* **Your assignment**
Lines before the one containing "Click the blank toolbar space left of Cancel" are to be skipped; reproduce that line and the rest of the records below exactly.

* **Data supplied**
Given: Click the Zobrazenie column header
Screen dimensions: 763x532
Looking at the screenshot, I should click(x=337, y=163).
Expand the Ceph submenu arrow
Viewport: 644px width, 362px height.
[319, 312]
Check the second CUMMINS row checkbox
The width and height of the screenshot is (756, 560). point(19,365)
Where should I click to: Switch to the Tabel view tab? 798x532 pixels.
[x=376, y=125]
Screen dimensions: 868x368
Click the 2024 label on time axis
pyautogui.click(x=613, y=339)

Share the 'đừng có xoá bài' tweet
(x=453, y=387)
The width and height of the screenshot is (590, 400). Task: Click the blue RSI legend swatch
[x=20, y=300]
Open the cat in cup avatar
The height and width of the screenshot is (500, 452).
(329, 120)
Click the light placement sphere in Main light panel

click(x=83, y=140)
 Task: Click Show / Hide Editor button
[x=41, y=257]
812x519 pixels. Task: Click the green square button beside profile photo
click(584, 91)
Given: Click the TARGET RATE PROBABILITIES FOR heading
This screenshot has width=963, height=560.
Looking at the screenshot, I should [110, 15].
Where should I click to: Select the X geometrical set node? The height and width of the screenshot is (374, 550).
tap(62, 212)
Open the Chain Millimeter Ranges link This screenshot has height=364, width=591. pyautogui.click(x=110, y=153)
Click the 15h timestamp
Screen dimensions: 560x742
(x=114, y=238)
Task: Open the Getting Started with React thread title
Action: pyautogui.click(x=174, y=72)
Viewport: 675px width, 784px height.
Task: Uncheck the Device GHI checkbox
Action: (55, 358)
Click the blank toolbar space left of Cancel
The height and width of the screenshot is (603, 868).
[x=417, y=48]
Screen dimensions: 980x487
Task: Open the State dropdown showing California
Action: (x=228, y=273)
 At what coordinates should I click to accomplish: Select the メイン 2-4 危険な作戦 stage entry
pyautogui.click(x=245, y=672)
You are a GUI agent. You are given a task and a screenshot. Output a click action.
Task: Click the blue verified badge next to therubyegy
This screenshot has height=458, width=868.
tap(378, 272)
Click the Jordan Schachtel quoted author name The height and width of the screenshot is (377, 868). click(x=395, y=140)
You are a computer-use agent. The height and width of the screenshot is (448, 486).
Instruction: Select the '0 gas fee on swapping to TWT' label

* **Answer for the task**
Click the blank toolbar space left of Cancel
The height and width of the screenshot is (603, 868).
[x=417, y=48]
Screen dimensions: 980x487
Task: Open the State dropdown showing California
Action: (x=228, y=273)
 At what coordinates should I click to accomplish: Select the メイン 2-4 危険な作戦 stage entry
pyautogui.click(x=245, y=672)
You are a GUI agent. You are given a task and a screenshot. Output a click action.
Task: Click the blue verified badge next to therubyegy
This screenshot has height=458, width=868.
tap(378, 272)
Click the Jordan Schachtel quoted author name The height and width of the screenshot is (377, 868). click(x=395, y=140)
You are a computer-use agent. The height and width of the screenshot is (448, 486).
Instruction: Select the '0 gas fee on swapping to TWT' label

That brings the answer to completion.